[Start of Material provided]

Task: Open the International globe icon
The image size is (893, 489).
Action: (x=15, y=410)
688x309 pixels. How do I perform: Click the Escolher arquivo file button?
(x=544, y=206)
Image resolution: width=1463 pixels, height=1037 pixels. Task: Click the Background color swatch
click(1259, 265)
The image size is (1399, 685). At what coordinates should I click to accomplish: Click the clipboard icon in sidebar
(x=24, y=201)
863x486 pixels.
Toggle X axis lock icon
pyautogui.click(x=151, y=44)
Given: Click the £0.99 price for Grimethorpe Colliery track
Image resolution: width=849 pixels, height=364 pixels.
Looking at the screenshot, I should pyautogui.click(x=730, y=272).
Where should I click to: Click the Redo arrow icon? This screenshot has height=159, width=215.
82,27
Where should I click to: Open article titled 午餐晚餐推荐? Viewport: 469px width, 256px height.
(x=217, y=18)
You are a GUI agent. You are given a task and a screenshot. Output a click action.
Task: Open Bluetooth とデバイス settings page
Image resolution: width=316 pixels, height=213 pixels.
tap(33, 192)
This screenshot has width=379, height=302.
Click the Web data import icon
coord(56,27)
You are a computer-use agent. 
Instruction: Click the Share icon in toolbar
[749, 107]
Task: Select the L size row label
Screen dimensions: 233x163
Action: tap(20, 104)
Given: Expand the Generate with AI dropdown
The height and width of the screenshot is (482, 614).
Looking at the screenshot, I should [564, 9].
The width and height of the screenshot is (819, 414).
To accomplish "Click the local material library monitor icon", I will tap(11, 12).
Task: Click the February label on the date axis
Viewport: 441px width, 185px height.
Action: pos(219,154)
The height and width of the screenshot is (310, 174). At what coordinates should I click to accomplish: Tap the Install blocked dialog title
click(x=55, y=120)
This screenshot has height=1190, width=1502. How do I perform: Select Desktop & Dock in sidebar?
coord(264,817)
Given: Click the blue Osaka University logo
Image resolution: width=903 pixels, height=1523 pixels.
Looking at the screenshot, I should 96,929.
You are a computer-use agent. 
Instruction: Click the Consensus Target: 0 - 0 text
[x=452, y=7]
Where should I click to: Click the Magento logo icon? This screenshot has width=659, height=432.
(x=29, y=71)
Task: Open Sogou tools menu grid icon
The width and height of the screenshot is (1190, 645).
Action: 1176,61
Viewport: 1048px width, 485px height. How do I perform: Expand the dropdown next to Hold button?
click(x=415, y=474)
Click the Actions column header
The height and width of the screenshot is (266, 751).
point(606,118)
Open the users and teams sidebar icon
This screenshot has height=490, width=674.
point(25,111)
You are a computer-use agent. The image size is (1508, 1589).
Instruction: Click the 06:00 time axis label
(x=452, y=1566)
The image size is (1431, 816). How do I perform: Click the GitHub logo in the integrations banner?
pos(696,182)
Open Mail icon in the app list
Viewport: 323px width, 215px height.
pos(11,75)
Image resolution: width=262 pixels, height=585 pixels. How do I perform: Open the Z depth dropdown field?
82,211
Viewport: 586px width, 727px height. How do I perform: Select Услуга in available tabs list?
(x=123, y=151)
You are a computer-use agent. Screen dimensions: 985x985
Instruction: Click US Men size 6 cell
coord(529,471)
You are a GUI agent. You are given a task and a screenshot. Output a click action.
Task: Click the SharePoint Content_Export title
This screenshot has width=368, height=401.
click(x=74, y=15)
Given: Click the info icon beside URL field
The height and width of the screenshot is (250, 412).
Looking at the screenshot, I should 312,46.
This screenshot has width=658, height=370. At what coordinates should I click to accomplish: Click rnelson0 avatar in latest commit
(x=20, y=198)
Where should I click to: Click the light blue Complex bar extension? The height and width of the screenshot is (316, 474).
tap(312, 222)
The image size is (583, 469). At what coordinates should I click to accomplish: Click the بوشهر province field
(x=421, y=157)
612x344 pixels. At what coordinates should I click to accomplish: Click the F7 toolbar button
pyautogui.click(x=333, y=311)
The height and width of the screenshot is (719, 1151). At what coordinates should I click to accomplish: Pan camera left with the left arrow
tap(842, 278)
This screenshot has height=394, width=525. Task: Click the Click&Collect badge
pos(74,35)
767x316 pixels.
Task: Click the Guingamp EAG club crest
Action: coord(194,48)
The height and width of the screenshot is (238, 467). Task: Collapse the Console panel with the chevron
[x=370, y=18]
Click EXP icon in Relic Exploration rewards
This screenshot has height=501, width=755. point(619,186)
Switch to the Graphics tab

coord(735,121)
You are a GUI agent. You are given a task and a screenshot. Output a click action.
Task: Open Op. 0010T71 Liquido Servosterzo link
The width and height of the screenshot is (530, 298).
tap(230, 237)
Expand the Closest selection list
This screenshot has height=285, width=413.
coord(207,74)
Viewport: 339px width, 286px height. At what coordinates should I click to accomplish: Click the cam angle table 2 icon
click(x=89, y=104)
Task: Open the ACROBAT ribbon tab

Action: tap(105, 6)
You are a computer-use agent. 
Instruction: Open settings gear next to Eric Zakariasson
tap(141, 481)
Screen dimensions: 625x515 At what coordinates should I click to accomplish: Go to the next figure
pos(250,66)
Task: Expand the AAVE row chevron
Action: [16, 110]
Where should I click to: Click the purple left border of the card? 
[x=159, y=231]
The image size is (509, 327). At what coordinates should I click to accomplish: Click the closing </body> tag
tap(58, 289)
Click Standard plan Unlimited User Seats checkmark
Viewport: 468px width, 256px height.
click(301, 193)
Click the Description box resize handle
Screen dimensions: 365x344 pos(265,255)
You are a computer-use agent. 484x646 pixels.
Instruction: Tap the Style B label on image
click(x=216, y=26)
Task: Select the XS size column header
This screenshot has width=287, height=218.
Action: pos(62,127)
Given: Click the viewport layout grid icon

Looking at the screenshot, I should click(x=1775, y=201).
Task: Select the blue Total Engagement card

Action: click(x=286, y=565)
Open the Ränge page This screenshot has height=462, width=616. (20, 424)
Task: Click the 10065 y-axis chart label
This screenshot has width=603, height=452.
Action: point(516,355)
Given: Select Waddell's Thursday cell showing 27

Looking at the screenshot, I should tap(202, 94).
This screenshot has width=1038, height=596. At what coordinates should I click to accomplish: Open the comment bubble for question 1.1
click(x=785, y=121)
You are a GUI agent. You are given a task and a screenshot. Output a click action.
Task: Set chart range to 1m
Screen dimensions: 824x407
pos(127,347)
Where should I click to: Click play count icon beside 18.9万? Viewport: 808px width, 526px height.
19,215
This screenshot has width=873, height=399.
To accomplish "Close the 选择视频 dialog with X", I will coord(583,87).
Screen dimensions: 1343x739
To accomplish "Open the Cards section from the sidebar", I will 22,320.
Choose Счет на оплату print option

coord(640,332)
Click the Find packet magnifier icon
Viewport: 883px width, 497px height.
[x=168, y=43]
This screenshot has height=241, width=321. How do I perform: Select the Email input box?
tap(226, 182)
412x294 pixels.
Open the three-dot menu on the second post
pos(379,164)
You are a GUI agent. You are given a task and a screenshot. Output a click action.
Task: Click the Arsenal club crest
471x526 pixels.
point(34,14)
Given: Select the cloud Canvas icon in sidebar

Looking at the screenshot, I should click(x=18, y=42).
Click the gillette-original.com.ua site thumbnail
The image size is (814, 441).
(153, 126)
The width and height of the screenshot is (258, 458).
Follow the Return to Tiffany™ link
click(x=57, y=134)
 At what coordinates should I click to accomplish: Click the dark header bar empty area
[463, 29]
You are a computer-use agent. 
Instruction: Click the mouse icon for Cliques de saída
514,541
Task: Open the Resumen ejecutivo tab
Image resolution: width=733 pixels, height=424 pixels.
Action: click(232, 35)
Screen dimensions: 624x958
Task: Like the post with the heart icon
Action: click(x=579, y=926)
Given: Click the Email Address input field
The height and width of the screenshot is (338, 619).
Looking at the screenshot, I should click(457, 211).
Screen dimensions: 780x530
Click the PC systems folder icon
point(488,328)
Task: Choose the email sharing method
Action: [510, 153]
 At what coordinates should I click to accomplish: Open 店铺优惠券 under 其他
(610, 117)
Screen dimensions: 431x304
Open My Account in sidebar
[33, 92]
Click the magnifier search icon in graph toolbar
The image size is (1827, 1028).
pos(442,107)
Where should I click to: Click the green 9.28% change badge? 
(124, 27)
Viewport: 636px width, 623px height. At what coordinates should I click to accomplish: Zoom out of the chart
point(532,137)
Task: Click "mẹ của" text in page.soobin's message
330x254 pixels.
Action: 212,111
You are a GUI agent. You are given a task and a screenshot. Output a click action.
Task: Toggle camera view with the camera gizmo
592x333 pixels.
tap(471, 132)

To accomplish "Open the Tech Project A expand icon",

[End of Material provided]

Reproduce word for word everything in the entries from the line containing "863x486 pixels." down to the line containing "(x=29, y=71)", including both of those lines.

_Exercise solution:_
863x486 pixels.
Toggle X axis lock icon
pyautogui.click(x=151, y=44)
Given: Click the £0.99 price for Grimethorpe Colliery track
Image resolution: width=849 pixels, height=364 pixels.
Looking at the screenshot, I should pyautogui.click(x=730, y=272).
Where should I click to: Click the Redo arrow icon? This screenshot has height=159, width=215.
82,27
Where should I click to: Open article titled 午餐晚餐推荐? Viewport: 469px width, 256px height.
(x=217, y=18)
You are a GUI agent. You are given a task and a screenshot. Output a click action.
Task: Open Bluetooth とデバイス settings page
Image resolution: width=316 pixels, height=213 pixels.
tap(33, 192)
This screenshot has width=379, height=302.
Click the Web data import icon
coord(56,27)
You are a computer-use agent. 
Instruction: Click the Share icon in toolbar
[749, 107]
Task: Select the L size row label
Screen dimensions: 233x163
Action: tap(20, 104)
Given: Expand the Generate with AI dropdown
The height and width of the screenshot is (482, 614).
Looking at the screenshot, I should [564, 9].
The width and height of the screenshot is (819, 414).
To accomplish "Click the local material library monitor icon", I will tap(11, 12).
Task: Click the February label on the date axis
Viewport: 441px width, 185px height.
Action: pos(219,154)
The height and width of the screenshot is (310, 174). At what coordinates should I click to accomplish: Tap the Install blocked dialog title
click(x=55, y=120)
This screenshot has height=1190, width=1502. How do I perform: Select Desktop & Dock in sidebar?
coord(264,817)
Given: Click the blue Osaka University logo
Image resolution: width=903 pixels, height=1523 pixels.
Looking at the screenshot, I should 96,929.
You are a computer-use agent. 
Instruction: Click the Consensus Target: 0 - 0 text
[x=452, y=7]
Where should I click to: Click the Magento logo icon? This screenshot has width=659, height=432.
(x=29, y=71)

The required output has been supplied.